Upload your deck to Ellty and create a unique link for each investor. You'll see exactly which slides they view and how long they spend on your customer testimonials. Most founders are surprised to learn investors skip their product roadmap slides but spend 5+ minutes on law firm customer logos and retention metrics. That tells you what matters in first meetings - proof that major law firms trust your platform.

When investors ask for customer references during due diligence, share an Ellty data room instead of scattered email threads. Your security certifications, customer contracts with redacted names, accuracy benchmarks, and implementation timelines in one secure place with view analytics. You'll know if they actually reviewed your SOC 2 report or just claimed they did during partner meetings.

Securely share and track pitch deck


Common questions

How do I know if an investor is still active in legaltech?

Check their last three deals. If they haven't led a legaltech round in 18+ months, they probably shifted focus to other AI categories. Look at fund size - if they raised a $3B fund, they won't write $5M seed checks anymore. The LegalTech Fund only does legaltech, so they're always relevant.

Should I cold email legaltech investors or get introductions?

Warm intros through portfolio general counsels convert 20x better. Message heads of legal operations from their portfolio companies on LinkedIn. Most will make intros if your platform solves real problems. Cold emails to VCs work maybe 1% of the time in legaltech unless you have Am Law 100 customers.

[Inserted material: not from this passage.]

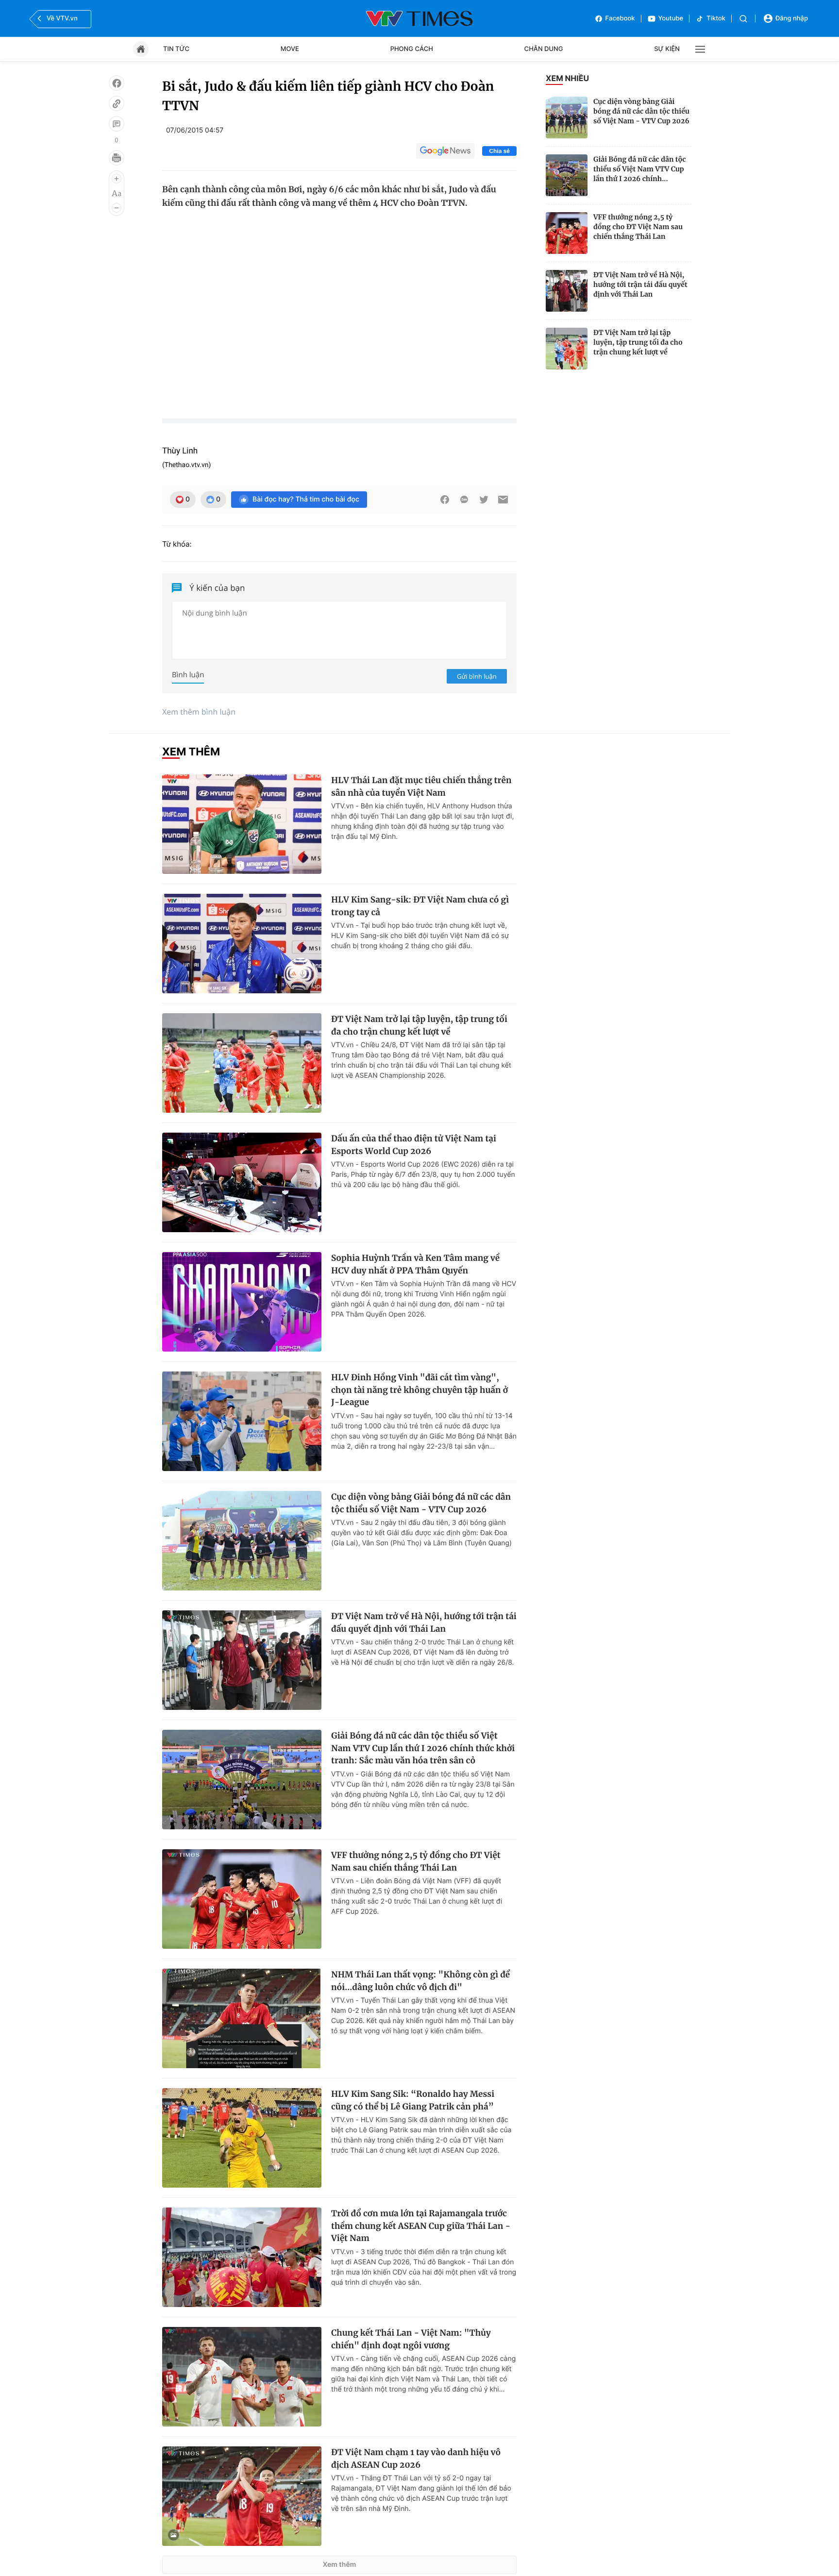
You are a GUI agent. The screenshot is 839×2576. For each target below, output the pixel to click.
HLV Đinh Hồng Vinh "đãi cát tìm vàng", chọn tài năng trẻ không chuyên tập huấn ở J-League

What's the difference between seed and growth-stage legaltech investors?

Seed investors (The LegalTech Fund, Boldstart) fund pre-revenue companies with former lawyers or law firm experience as founders. Growth investors (Insight, Accel) want $2M+ ARR and proven law firm adoption with 95%+ retention. Don't waste time pitching the wrong stage - it signals you don't understand fundraising basics.

How many legaltech investors should I reach out to?

Start with 10-15 that match your stage and product category. Track response rates in Ellty. If you're getting 0% response after 25 emails, your customer proof or target list is wrong. AI legal research investors won't fund CLM platforms and vice versa. Stage match matters more than sector interest.

When should I set up a data room for legaltech investors?

Set it up before first meetings. Serious legaltech investors will ask for security certifications, customer contracts, and accuracy benchmarks within 24 hours of the first call. Have it ready. Missing compliance documentation signals you're not ready for enterprise law firm sales. Include your SOC 2, customer implementation timelines, and redacted customer agreements.

Do investors actually care about pitch deck analytics?

Yes. Smart investors track their own deal flow metrics carefully. They want to see if you're monitoring your fundraising process systematically. It shows you understand measurement and data-driven decisions, which matters for legaltech companies selling efficiency tools to sophisticated legal buyers who measure ROI obsessively.